Os acidentes vasculares cerebrais são a principal causa de morte em Portugal e os homens são mais afetados

 

O relógio não pára. Muitos não chegam a tempo. Tic-tac-tic-tac. O mundo gira e, a cada segundo que passa, uma pessoa sofre um AVC.

Tic-tac-tic-tac. A cada hora, um acidente vascular cerebral cruza-se, repentinamente, na vida de três portugueses. Tic-tac-tic-tac. É tarde demais para um deles que não sobrevive, juntando-se aos cinco milhões de doentes que, anualmente, a nível global, morrem devido a esta complicação, de acordo com dados da Organização Mundial de Saúde. Aqueles que escapam ficarão com sequelas incapacitantes.

 

Está, assim, traçado o retrato da principal causa de mortalidade e incapacidade no nosso país, resultados que colocam Portugal numa situação “equiparável à Europa de Leste” no combate a este défice neurológico súbito, como enquadra Luísa Fonseca, internista da Unidade de AVC do Centro Hospitalar Universitário de S. João, no Porto.

 

“É muito complicado, em termos de sequelas, quer para o próprio doente quer na estrutura familiar. A pessoa deixa de ter autonomia e passa a ser dependente de terceiros. Perdem, muitas vezes, a capacidade de marcha, de comunicação e deixam de conseguir alimentar-se, necessitando de sondas”, refere a profissional médica.

 

 “Portugal melhorou muito no tratamento da doença coronária, por exemplo, mas temos péssimas estatísticas no combate ao AVC”, frisa a especialista, ouvida pelo Vida Extra. “Há 20 anos não tínhamos praticamente nada e agora começamos a ter algumas hipóteses de tratar durante as primeiras horas, mas ainda há muitos doentes que não chegam a tempo”, complementa a investigadora do Núcleo de Estudos da Doença Vascular Cerebral da Sociedade Portuguesa de Medicina Interna.

 

O risco, prossegue, “aumenta com a idade e os homens têm mais possibilidades do que as mulheres de sofrer um acidente vascular cerebral”, que pode ter duas tipologias. “O AVC isquémico ocorre quando há uma obstrução de uma artéria e o hemorrágico quando quando uma artéria rebenta dentro do cérebro”, explica Luísa Fonseca.

 

Se a origem é hemorrágica (com uma prevalência de 15%), “nada mais se pode fazer a não ser internar o paciente e atuar de acordo com as consequências”, mas quando a ocorrência é isquémica o tratamento passa por “administrar — até quatro horas e meia desde o início dos sintomas — um fármaco trombolítico que vai diluir o trombo e que pode, por si, desobstruir a artéria e melhorar o doente”, aclara a internista de 47 anos.
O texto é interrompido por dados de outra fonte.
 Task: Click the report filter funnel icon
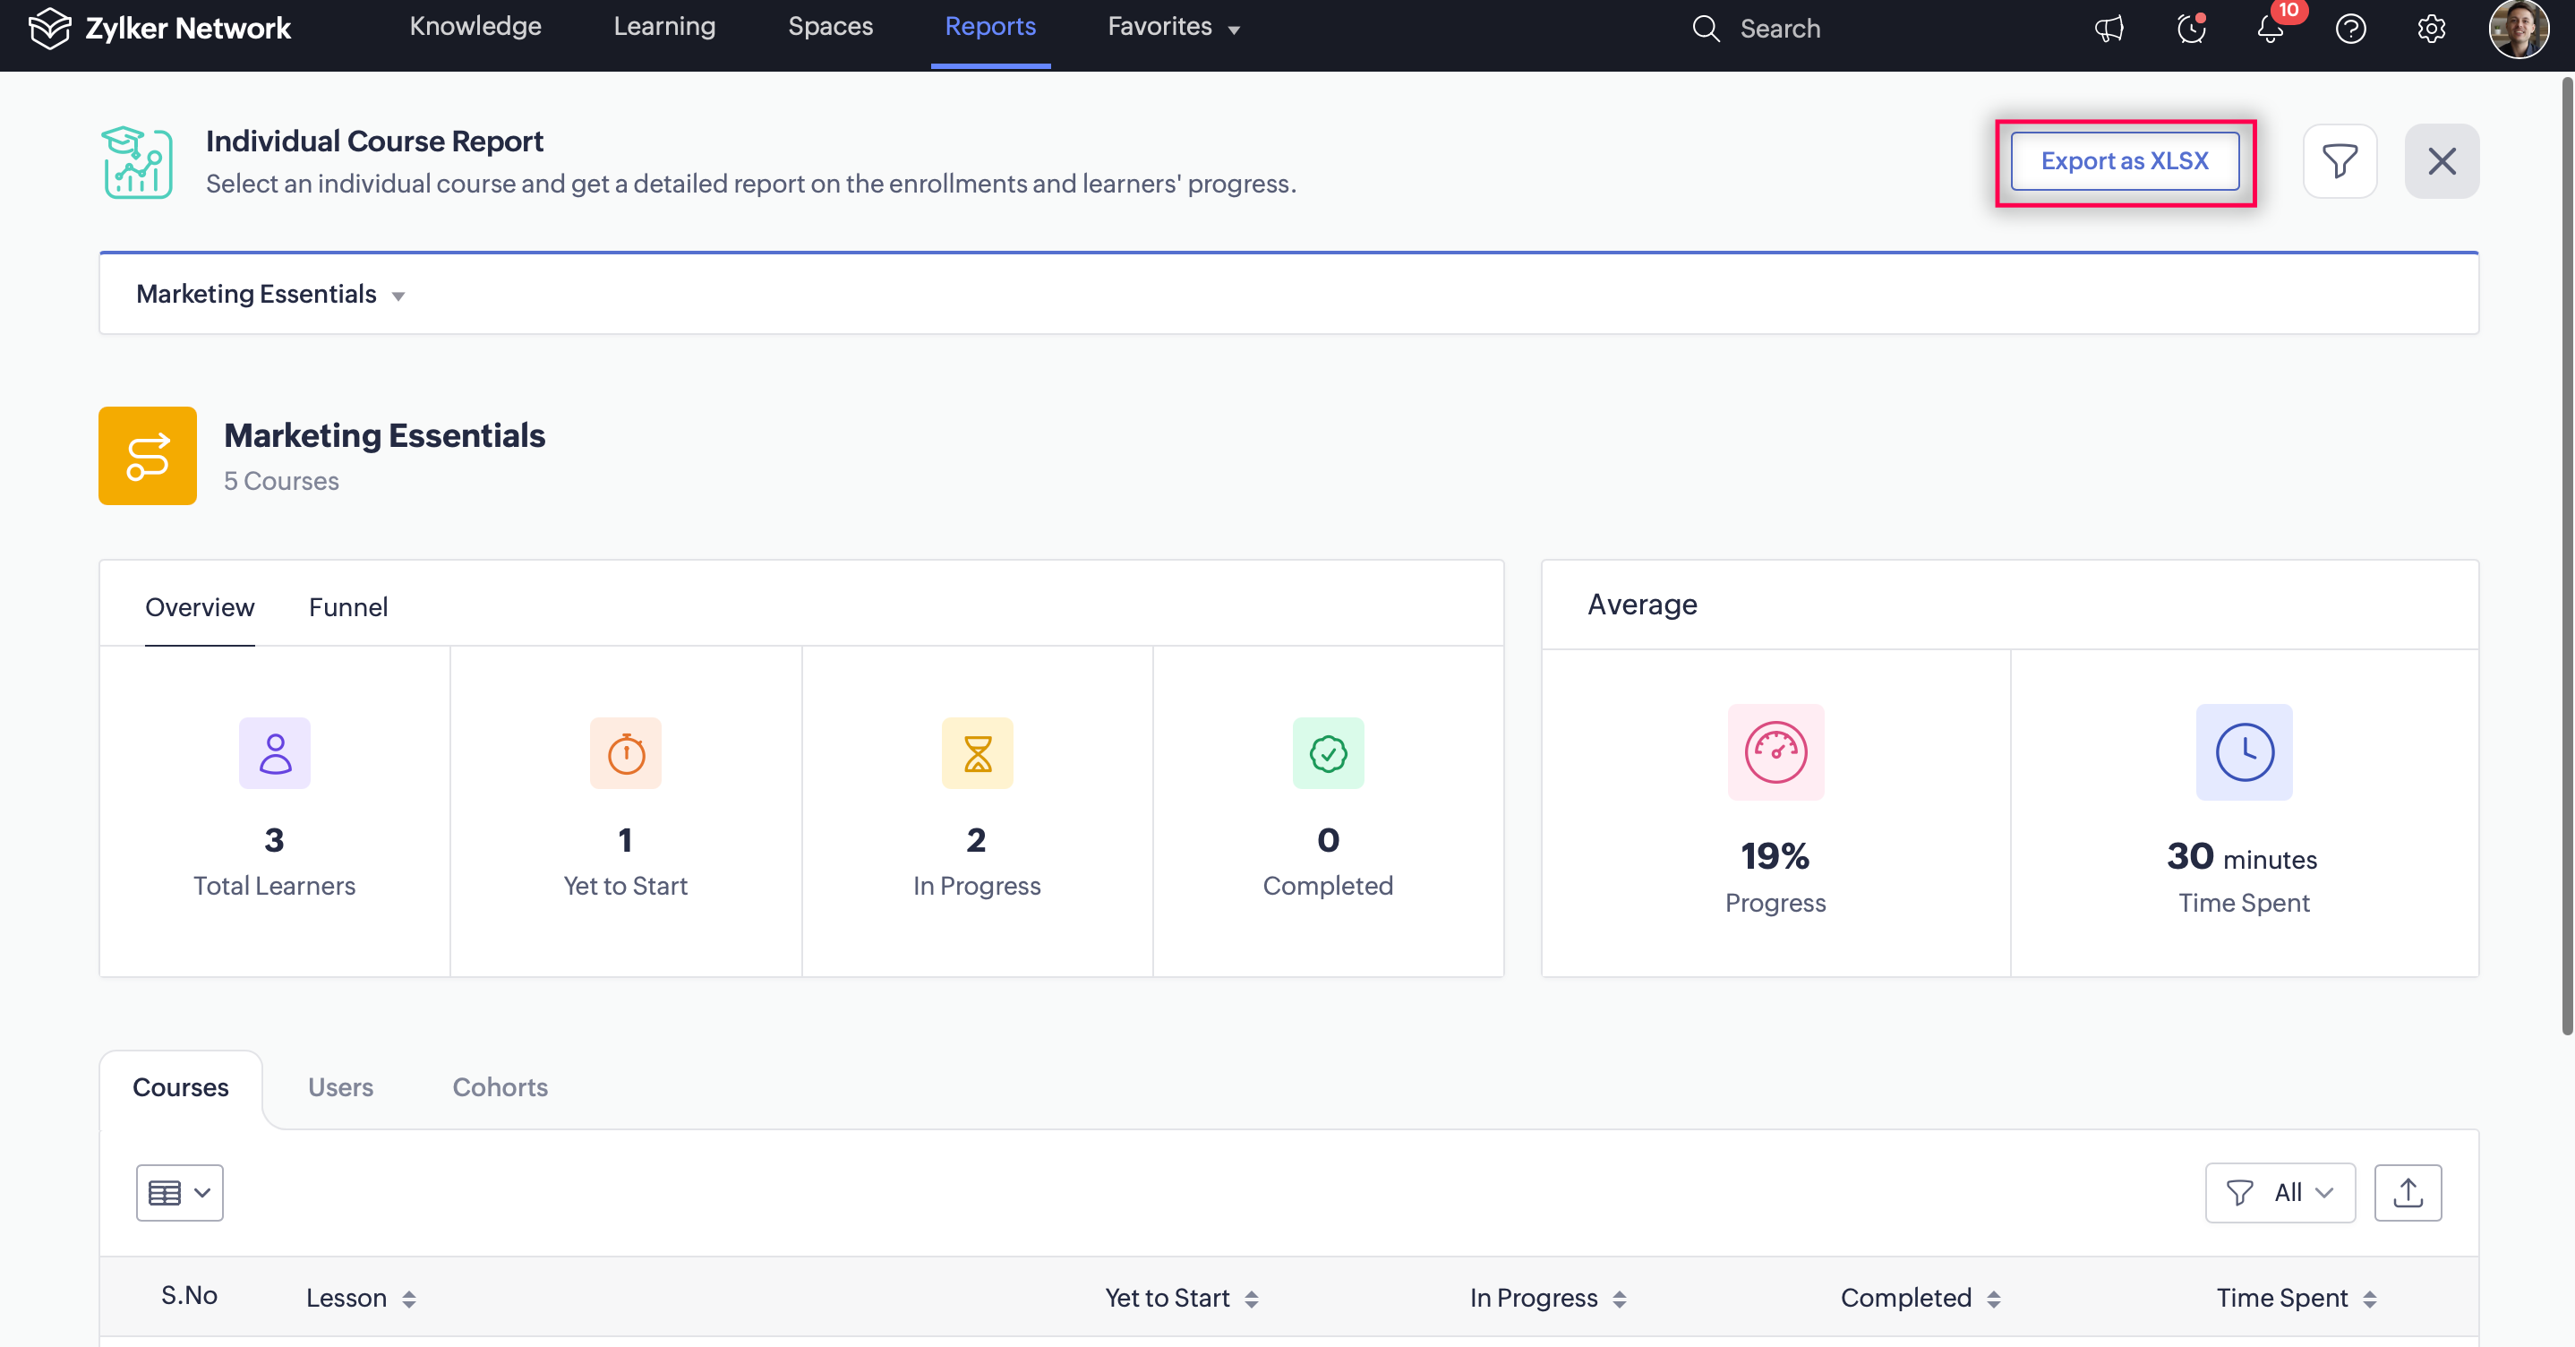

É urgente agir rápido, para que o quadro clínico possa ser revertido. “Ainda tenho doentes que esperam um dia, em casa, à espera que passe. Essa espera pode ser trágica e fazer a diferença entre conseguir ou não melhorar”, afirma Luísa Fonseca.

 

A grande prevalência em Portugal pode ser justificada pelas tradições alimentares enraizadas na cultura nacional. “Comemos muito sal e temos uma população que ainda bebe bastante”, adverte a especialista, relativamente a uma doença onde a hipertensão arterial, o tabagismo, a dislipidemia e o consumo de álcool figuram como principais fatores de risco. Os sinais de alerta, elenca a médica, são os três F’s: face descaída, perda de força no braço ou na perna e diminuição da fala.

 

O AVC leva ao internamento de mais de 25 mil doentes por ano nas unidades hospitalares nacionais.

 

André Manuel Correia

 

In “Expresso”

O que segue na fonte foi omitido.